> **Brief**:
Omit every picture, then give all the entries again exactly.

> **Dataset entries**:
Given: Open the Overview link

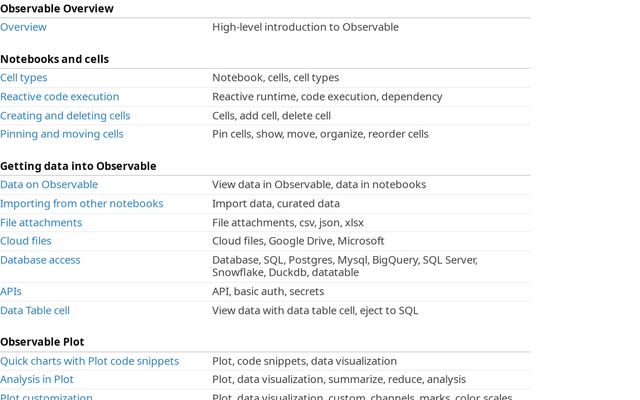Looking at the screenshot, I should click(23, 27).
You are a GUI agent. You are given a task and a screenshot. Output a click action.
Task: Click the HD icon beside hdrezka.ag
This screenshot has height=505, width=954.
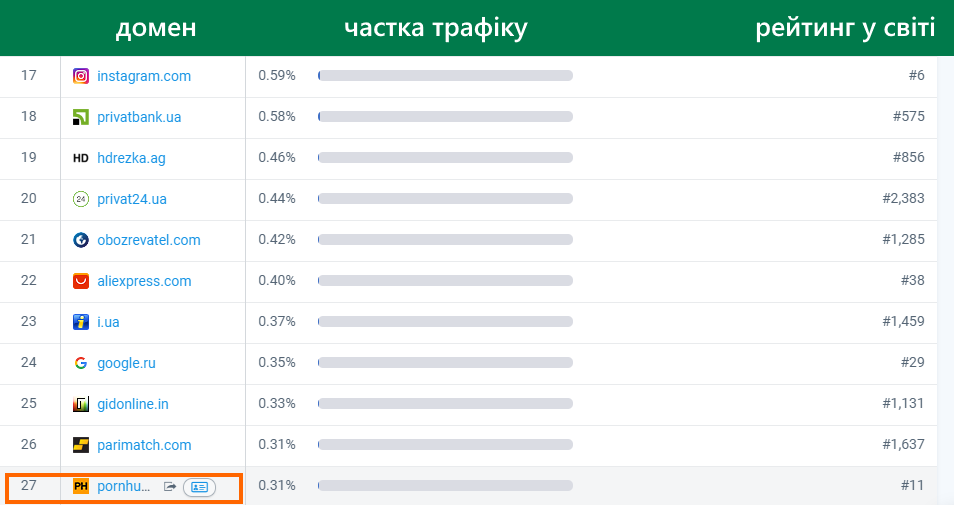(x=81, y=158)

> **Exercise solution**:
Given: Open the Overview link

Looking at the screenshot, I should click(23, 27).
You are a GUI agent. You are given a task and a screenshot. Output a click action.
Task: Click the HD icon beside hdrezka.ag
This screenshot has height=505, width=954.
(x=81, y=158)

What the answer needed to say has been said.